→ **RECORDS FOR THIS EXERCISE**:
--- --- ---

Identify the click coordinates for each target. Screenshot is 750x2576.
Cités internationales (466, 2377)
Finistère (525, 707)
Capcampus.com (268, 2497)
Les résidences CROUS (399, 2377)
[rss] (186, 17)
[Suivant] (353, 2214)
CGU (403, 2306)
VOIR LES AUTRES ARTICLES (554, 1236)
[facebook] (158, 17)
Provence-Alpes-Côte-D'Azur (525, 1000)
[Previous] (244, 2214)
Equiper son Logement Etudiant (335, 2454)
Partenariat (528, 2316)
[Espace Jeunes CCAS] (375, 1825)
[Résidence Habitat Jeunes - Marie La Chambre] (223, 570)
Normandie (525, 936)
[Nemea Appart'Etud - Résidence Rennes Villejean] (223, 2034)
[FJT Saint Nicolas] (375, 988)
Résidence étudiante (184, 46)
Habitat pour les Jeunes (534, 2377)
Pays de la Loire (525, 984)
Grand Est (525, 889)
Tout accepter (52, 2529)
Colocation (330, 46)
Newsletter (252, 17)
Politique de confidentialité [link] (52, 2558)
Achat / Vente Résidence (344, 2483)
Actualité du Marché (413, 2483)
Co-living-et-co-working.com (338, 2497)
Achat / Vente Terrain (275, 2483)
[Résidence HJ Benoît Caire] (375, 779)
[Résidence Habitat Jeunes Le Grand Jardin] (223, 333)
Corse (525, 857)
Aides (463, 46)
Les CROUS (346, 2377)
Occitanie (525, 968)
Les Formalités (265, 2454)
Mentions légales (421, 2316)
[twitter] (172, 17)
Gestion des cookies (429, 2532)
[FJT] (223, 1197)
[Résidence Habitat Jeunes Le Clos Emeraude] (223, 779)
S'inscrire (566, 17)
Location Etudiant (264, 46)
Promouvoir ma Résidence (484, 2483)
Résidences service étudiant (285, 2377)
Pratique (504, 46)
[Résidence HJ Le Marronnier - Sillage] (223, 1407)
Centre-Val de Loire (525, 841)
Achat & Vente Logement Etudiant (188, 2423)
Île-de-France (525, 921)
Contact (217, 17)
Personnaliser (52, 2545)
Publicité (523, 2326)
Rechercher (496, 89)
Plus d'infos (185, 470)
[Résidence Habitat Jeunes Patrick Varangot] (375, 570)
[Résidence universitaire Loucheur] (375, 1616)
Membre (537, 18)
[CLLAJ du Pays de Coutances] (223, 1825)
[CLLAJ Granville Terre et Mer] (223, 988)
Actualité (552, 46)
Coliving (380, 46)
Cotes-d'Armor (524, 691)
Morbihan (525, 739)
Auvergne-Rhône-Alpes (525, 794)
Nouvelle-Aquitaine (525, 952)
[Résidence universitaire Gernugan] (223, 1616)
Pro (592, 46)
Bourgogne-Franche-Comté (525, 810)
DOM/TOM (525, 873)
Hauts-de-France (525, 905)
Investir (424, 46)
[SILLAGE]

--- --- ---

Your reply should be only the number of lines in the records above that include "Jeunes".

→ **ANSWER TO THE EXERCISE**:
6